Nov 19: Making EHRs Less Intrusive and Annoying for Patients

modernizing healthcare

Some doctors see electronic health records (EHRs) as a giant headache and a barrier to good relationships with patients, whereas others are convinced that it can assist in efficiency and accuracy and still allow doctors to relate well with their patients. Medscape’s recent article, Do Your EHR Manners Turn Patients Off?, provided a springboard for doctors to air their strong reactions to this challenging issue.

Many physicians believe that there is no hope and that the EHR inevitably destroys any chance of building a constructive patient relationship.

“EHR has turned us from MDs into data entry clerks! We have gone from being a medical practice to an IT firm,” wrote a harried ophthalmologist.

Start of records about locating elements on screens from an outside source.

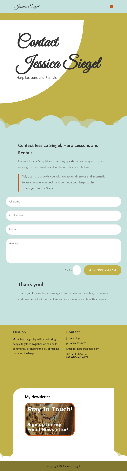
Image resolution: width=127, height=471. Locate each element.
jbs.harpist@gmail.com (86, 348)
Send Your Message (102, 270)
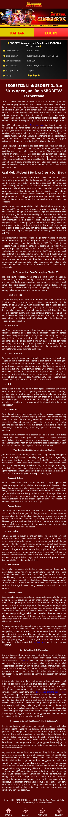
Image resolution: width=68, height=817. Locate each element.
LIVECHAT (59, 812)
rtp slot (26, 660)
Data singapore (37, 125)
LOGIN (51, 33)
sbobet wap (39, 642)
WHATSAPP (42, 812)
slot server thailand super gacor (51, 692)
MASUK (8, 812)
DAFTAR (17, 33)
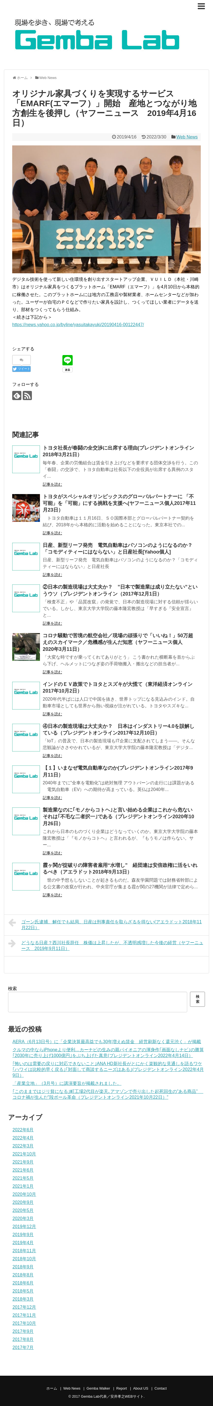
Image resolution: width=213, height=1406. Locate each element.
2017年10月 (24, 1323)
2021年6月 (23, 1170)
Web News (187, 137)
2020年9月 (23, 1202)
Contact (160, 1388)
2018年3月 (23, 1299)
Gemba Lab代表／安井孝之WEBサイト (112, 1396)
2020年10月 (24, 1194)
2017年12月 (24, 1307)
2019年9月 (23, 1234)
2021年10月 (24, 1154)
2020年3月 (23, 1218)
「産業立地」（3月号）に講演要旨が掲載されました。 (66, 1083)
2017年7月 (23, 1347)
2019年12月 (24, 1226)
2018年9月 (23, 1266)
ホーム (51, 1388)
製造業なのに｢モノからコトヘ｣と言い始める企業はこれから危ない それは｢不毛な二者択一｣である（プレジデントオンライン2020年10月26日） (121, 816)
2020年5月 (23, 1210)
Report (121, 1388)
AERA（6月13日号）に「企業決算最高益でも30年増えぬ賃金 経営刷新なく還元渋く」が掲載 (106, 1041)
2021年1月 (23, 1186)
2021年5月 (23, 1178)
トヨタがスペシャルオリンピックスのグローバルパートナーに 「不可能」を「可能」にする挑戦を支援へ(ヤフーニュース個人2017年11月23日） (119, 503)
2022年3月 (23, 1146)
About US (140, 1388)
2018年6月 (23, 1283)
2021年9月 (23, 1162)
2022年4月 (23, 1137)
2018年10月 (24, 1258)
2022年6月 (23, 1129)
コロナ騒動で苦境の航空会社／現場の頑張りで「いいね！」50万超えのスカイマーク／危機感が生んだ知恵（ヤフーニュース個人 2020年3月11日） (118, 642)
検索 (12, 988)
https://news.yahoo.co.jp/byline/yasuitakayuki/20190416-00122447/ (78, 324)
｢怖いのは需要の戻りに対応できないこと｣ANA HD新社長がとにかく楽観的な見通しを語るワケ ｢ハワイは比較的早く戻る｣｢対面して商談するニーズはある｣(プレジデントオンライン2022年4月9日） (108, 1069)
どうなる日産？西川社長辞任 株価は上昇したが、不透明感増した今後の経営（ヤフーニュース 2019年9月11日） (105, 945)
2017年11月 (24, 1315)
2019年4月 (23, 1242)
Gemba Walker (98, 1388)
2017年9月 (23, 1331)
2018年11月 (24, 1250)
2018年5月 (23, 1291)
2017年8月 (23, 1339)
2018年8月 (23, 1275)
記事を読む (52, 484)
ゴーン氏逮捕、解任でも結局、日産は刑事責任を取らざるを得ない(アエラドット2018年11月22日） (105, 924)
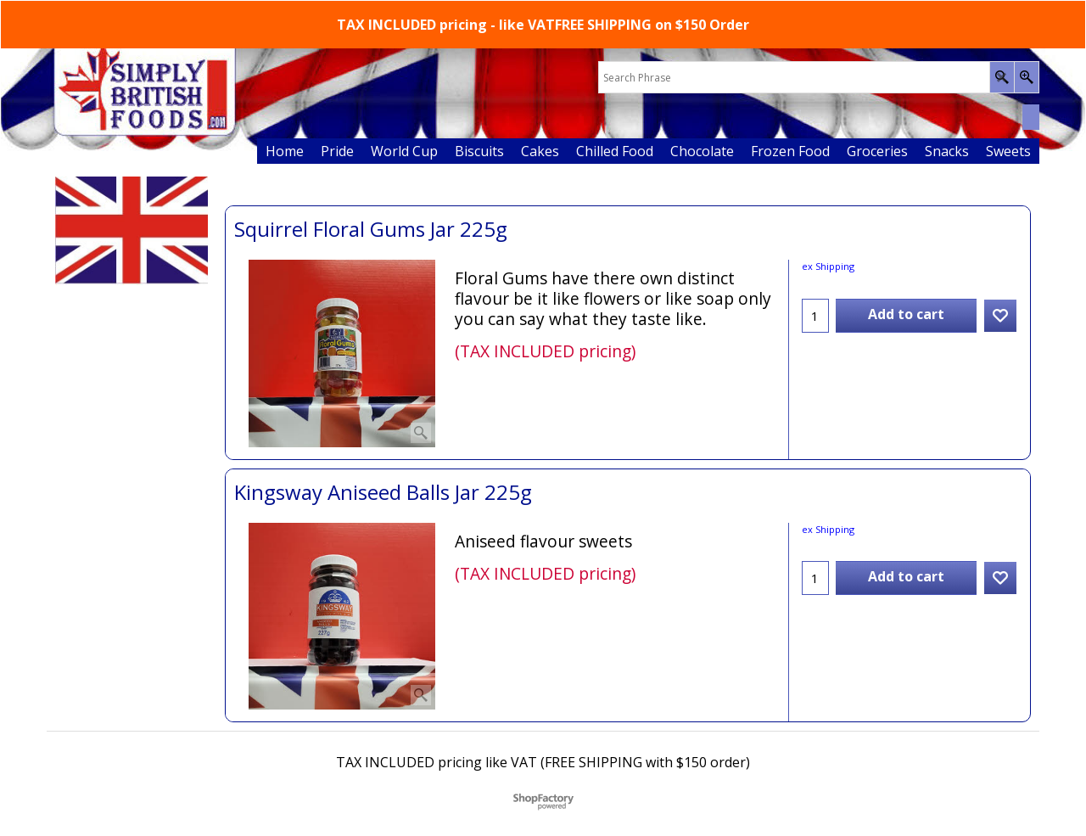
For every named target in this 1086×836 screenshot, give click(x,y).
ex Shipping (828, 266)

“I feel less satisfied at the end of the day now. When patients are all gone, I’m typing, spell-checking, and doing autocorrections,” added a psychiatrist.

A neurologist proclaimed, “The measures of quality [in EHR] are based on checked boxes, not real outcomes. They have to be, or it fails. Simple is always better!”

“The most important keystroke is to push the PC aside and face the patient directly,” quipped an otolaryngologist.

Another physician came up with a very timely analogy: “I live in a town that has passed legislation criminalizing texting and driving. A driver is more impaired and distracted when texting than when intoxicated. EHRs and the practice of medicine should be no different. Do you really believe that your physician is actually concentrating on the patient in front of them while their attention is primarily focused on entering data in a computer?”

And a grim internist grew dystopian: “Documentation has become more important than human interaction. We are becoming more and more like the machines that we use, or rather, the machines that use us.” A psychiatrist agreed. “It is a concrete manifestation of the dehumanizing process in medicine that has been going on for years,” he wrote, crystallizing the siege mentality that many physicians felt.

That psychiatrist then issued a call to arms: “It’s time to tell the practice managers, insurance companies, and efficiency consultants that patients expect and deserve a real physician who is a caring human being and is able to take the time and provide the human element that is a major dimension of healing.”

Still, the annoyance of the EHR may not bother all patients equally. “They [teenagers] won’t notice you looking at a screen because their peripheral vision isn’t that good, and they never break their texting trance,” joked one physician, who then continued in a more serious vein. “This EHR [problem] may be a transient issue; it certainly doesn’t bother the younger generation.”